Dance of Death, 2012
Digital Fine Art Print
Oleg Neishtadt
I was born to two dissident artists in Moscow, USSR. They taught me to draw and to look at life with honesty and a sense of humor. Doing both in the Soviet Union at the time was a dangerous thing. We emigrated to the USA and I grew up in New York.
I studied illustration, painting and advertising in High School of Art and Design and then painting, graphic design and art history in The Cooper Union, both in New York.
After having worked as a graphics designer for a number of years, I became increasingly dissatisfied with my work, despite financial success.
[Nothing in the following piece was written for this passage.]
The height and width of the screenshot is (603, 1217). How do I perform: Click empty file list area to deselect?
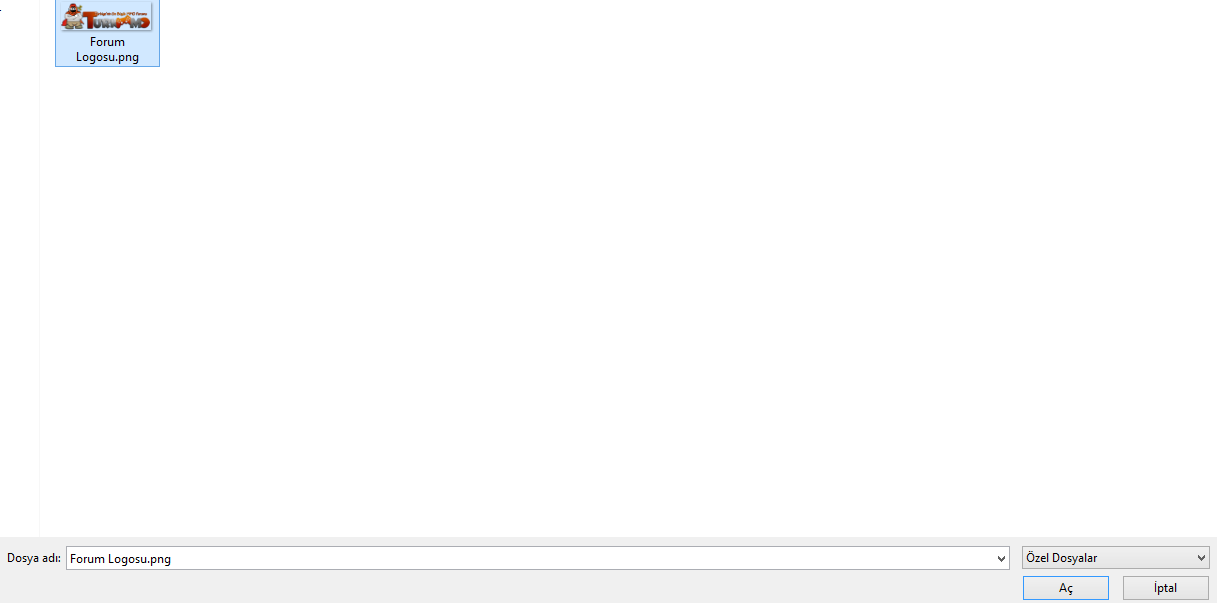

I moved to Paris and began painting. After four years, eight apartments, eighty-five works of art, fifteen exhibitions, one new language, and even running an art gallery in the Latin Quarter, I was so tired I had nothing to say. I left Paris and moved to Moscow. I found: one wife; four children; one more language; and different cities, New York > Paris > Rome > Paris > Miami Beach.
Then I lost my job of husband and father, but found: a new city, Berlin; the need to paint again.
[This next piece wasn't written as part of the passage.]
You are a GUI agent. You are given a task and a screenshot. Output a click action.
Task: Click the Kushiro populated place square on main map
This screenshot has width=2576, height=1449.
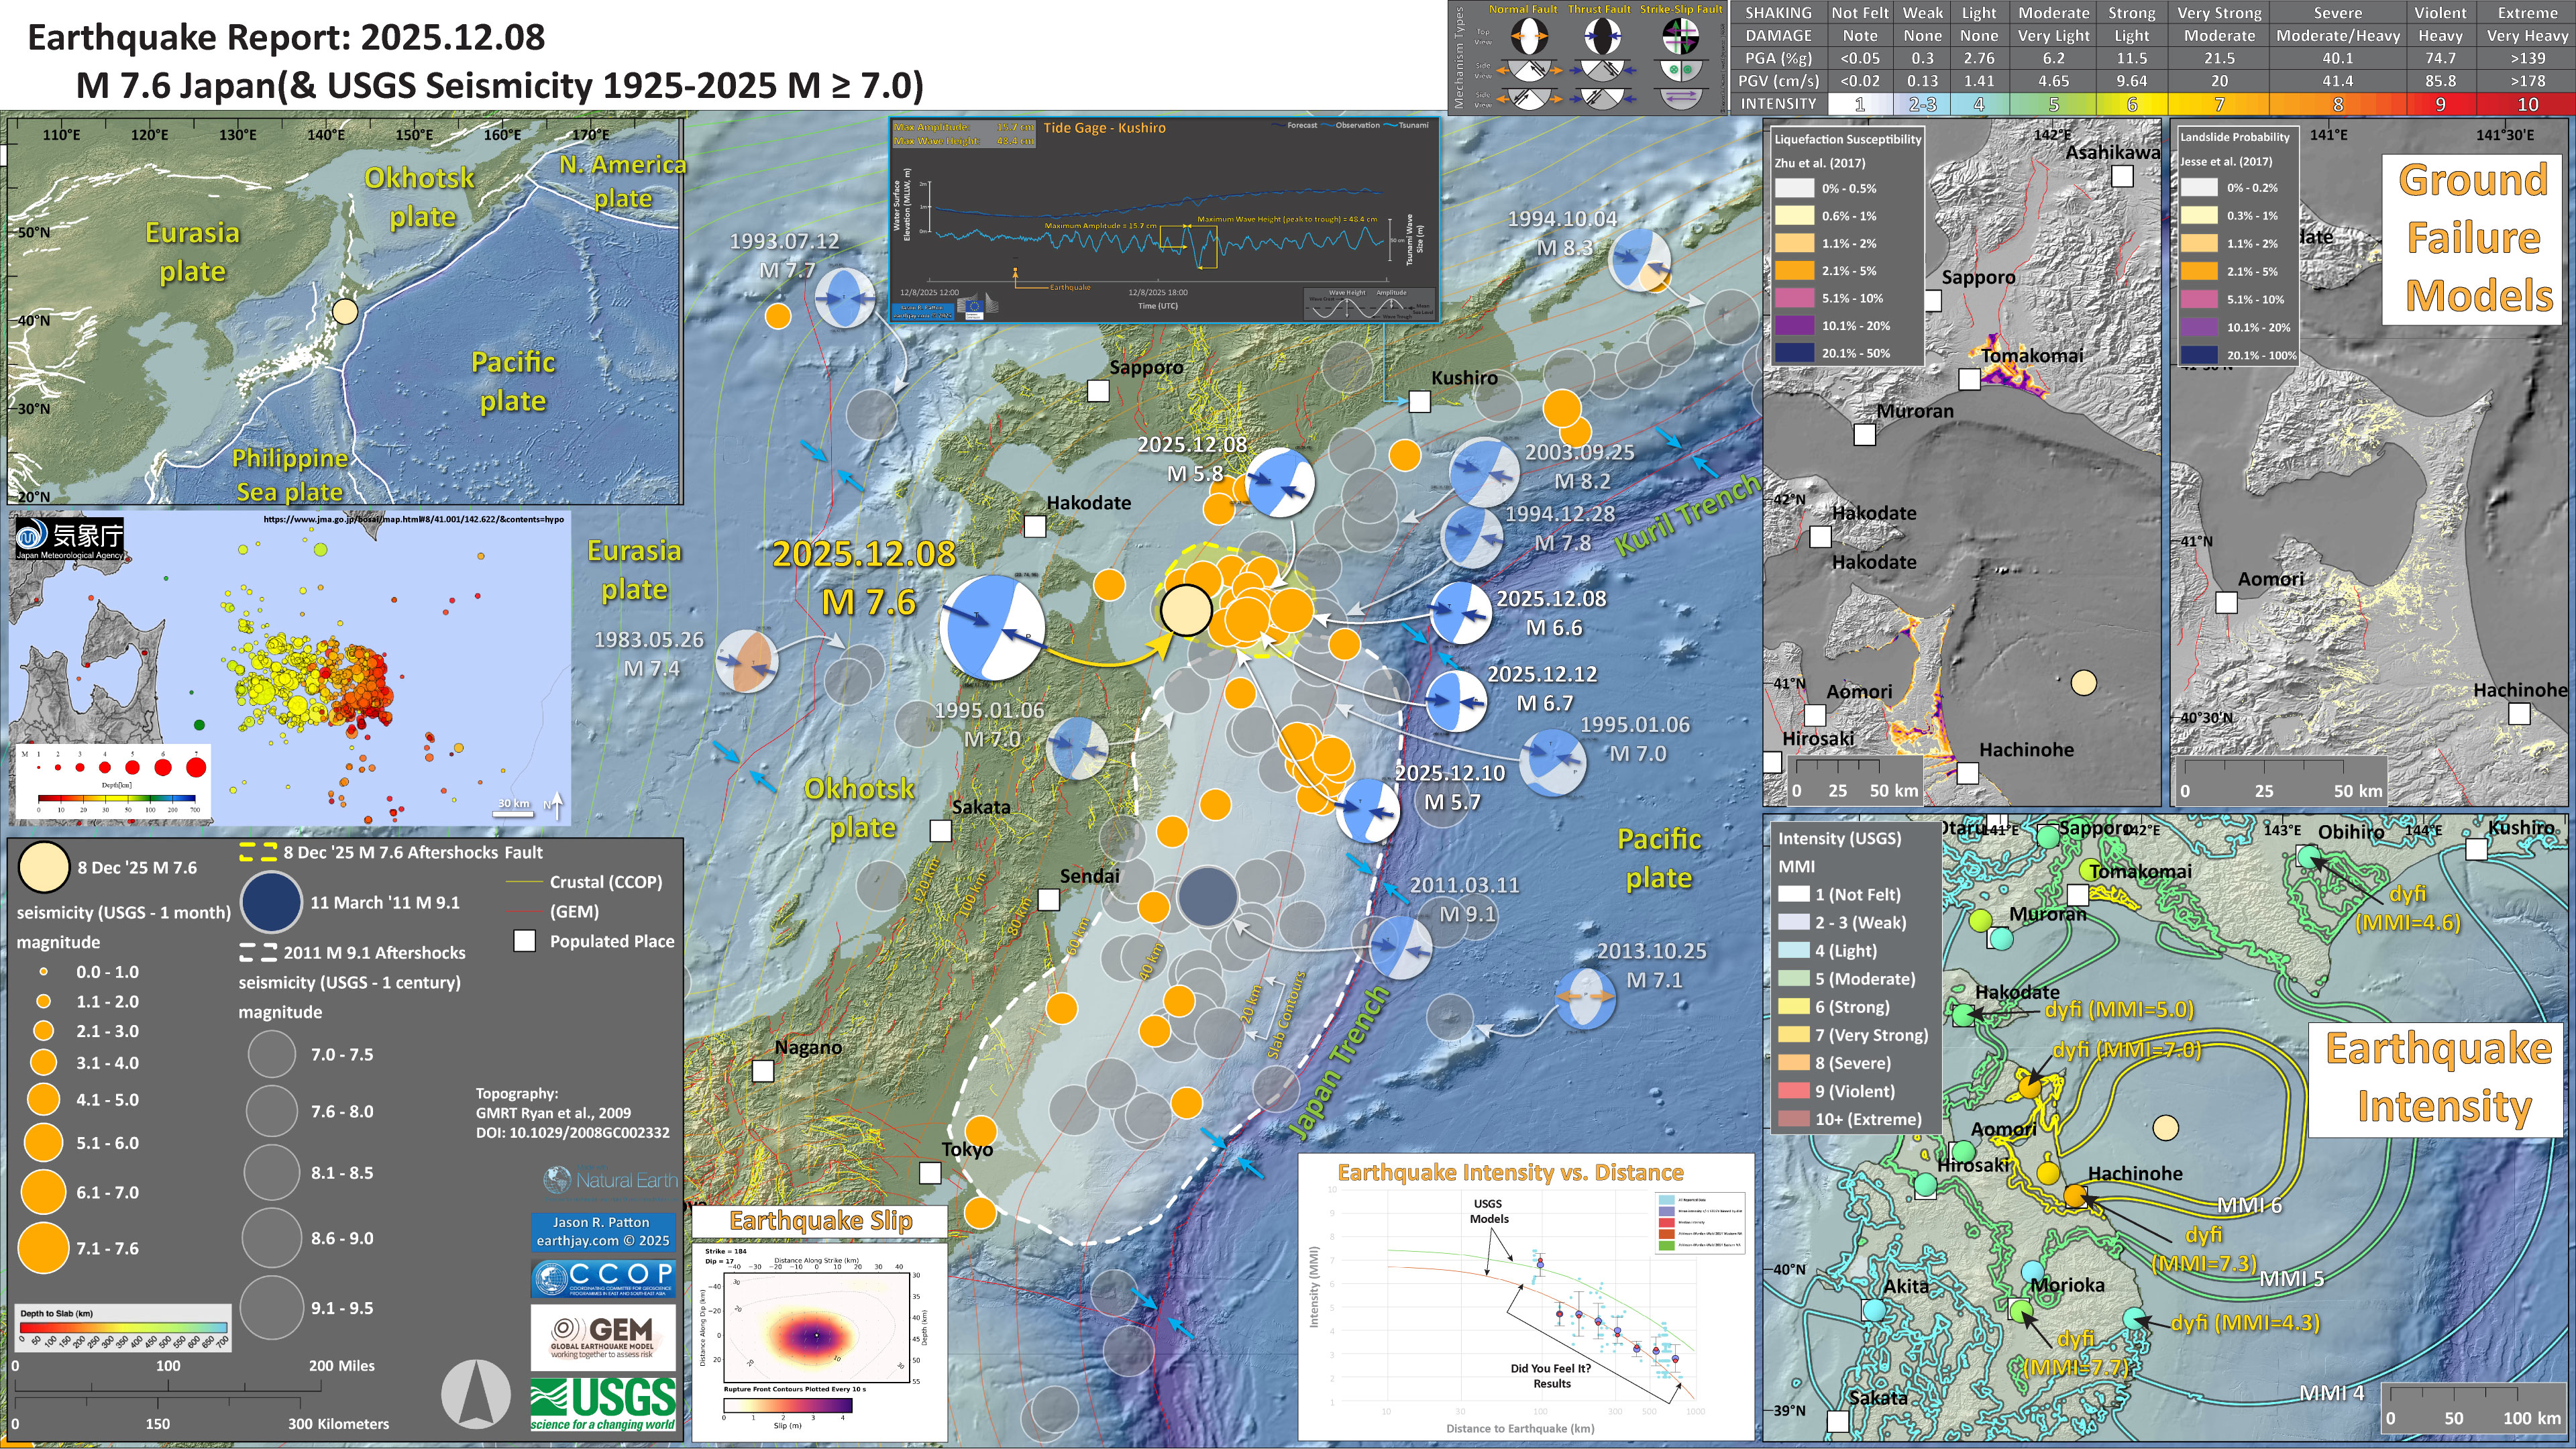(1419, 402)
Influenced by various interpretations of The Dance of Death (for example Holbein’s) of the Renaissance as well as Fellini’s films, Neishtadt works on the recurring theme of absurd, grotesque, embarrassing, funny human nature in the genre of Réalité Magique (Magic Realism). “We come close and pull apart. Side by side or stepping on each other, poor and rich, young and old, men and women twist and turn, leap and slide to have, to succeed, to love.”